::: PROVIDED ENTRIES :::
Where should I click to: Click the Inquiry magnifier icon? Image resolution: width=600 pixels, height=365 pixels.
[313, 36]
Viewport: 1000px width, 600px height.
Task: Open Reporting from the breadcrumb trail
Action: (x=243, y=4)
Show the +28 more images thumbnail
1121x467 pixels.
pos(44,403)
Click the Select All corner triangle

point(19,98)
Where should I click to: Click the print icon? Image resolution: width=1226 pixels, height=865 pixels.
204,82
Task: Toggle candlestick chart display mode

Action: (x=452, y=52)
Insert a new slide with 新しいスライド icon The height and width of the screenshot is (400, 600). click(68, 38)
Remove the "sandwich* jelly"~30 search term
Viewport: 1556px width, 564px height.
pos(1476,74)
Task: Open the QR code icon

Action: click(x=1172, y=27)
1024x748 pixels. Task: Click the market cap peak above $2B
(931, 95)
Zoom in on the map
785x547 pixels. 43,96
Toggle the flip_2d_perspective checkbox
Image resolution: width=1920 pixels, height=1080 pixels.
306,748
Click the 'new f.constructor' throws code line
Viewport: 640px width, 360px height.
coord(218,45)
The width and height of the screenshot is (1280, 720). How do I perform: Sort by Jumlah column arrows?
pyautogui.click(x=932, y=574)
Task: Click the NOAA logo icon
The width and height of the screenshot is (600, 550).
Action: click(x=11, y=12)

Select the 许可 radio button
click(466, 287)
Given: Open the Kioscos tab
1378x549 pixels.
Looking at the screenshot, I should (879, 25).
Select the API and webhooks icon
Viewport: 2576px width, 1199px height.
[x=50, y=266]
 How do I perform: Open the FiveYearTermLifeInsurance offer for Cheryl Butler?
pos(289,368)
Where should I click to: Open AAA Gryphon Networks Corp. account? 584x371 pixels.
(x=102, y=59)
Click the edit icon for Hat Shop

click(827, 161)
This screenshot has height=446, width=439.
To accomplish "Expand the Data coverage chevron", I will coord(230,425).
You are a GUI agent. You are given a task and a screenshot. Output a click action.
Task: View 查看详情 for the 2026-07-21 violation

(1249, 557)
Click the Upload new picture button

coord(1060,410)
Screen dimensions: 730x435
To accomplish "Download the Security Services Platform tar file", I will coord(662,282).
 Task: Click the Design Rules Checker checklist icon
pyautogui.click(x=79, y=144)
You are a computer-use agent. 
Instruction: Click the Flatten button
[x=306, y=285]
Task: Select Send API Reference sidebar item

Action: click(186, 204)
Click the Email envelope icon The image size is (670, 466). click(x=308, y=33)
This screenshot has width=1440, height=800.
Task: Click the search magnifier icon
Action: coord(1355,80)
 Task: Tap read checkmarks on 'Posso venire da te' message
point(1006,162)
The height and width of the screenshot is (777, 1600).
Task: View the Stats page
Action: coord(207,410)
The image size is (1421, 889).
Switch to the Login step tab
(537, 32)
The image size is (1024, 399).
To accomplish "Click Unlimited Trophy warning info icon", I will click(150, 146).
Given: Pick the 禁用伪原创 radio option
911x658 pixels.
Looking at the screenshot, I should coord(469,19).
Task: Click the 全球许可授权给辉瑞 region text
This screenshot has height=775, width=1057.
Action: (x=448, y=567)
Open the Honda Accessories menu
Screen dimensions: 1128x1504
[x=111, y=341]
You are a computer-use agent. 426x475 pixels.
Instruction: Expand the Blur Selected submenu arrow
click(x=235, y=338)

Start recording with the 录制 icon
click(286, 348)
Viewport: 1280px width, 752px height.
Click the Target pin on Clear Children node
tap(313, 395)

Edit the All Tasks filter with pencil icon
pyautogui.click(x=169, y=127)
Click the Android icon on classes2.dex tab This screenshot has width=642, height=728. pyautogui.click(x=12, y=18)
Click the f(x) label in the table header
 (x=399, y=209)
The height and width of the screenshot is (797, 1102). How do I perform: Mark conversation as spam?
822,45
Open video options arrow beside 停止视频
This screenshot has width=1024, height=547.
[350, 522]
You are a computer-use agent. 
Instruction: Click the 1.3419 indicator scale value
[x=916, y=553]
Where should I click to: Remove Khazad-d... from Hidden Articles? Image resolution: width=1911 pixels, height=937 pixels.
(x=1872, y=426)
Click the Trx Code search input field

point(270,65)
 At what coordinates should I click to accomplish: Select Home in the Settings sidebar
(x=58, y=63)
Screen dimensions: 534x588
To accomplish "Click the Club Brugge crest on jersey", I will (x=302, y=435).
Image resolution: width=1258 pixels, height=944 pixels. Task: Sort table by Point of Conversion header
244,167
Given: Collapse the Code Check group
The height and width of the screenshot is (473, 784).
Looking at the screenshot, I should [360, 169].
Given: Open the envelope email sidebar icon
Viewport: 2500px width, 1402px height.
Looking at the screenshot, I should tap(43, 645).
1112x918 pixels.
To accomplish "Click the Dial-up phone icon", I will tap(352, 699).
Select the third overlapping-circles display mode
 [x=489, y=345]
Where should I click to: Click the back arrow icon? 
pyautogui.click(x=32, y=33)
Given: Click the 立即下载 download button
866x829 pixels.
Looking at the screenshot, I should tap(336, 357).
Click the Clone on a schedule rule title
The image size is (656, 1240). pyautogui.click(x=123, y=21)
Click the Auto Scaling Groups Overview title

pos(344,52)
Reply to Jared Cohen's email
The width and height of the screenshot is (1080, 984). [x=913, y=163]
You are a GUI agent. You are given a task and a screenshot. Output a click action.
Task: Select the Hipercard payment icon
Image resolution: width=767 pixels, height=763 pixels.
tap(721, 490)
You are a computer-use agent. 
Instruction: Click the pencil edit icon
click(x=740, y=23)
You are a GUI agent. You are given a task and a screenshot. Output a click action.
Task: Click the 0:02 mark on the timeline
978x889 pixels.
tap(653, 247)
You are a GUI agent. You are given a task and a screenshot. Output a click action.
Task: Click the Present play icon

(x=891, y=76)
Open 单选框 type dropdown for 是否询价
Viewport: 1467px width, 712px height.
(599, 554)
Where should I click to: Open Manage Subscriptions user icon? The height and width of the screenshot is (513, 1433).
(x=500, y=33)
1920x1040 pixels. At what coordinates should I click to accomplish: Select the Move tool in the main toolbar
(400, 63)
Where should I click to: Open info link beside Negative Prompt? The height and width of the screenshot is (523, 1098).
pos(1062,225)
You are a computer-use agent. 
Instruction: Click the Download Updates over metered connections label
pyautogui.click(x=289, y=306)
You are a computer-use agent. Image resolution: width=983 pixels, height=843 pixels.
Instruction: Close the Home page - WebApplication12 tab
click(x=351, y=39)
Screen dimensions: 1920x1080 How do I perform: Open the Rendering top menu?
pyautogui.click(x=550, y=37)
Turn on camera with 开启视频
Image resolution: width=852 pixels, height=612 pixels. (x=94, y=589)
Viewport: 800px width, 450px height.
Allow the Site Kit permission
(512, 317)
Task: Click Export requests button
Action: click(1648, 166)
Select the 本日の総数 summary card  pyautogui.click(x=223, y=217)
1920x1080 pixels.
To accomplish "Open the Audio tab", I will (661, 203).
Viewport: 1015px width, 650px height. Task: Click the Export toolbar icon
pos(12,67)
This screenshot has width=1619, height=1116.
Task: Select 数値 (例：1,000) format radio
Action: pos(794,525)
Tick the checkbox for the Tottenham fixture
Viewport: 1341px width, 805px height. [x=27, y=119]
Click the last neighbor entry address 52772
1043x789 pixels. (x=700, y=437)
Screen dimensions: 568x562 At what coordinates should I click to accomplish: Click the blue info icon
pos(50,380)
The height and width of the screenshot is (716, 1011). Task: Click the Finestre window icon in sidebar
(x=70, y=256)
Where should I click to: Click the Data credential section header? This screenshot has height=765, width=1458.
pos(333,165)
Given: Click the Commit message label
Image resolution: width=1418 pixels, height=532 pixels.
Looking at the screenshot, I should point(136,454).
:::
GOAL OF THE EXERCISE →
An exact copy of the lines above, from the one containing "Where should I click to: Click the back" through the one containing "Task: Select the Hipercard payment icon", is the whole of the answer.

WRITTEN REPLY →
Where should I click to: Click the back arrow icon? 
pyautogui.click(x=32, y=33)
Given: Click the 立即下载 download button
866x829 pixels.
Looking at the screenshot, I should tap(336, 357).
Click the Clone on a schedule rule title
The image size is (656, 1240). pyautogui.click(x=123, y=21)
Click the Auto Scaling Groups Overview title

pos(344,52)
Reply to Jared Cohen's email
The width and height of the screenshot is (1080, 984). [x=913, y=163]
You are a GUI agent. You are given a task and a screenshot. Output a click action.
Task: Select the Hipercard payment icon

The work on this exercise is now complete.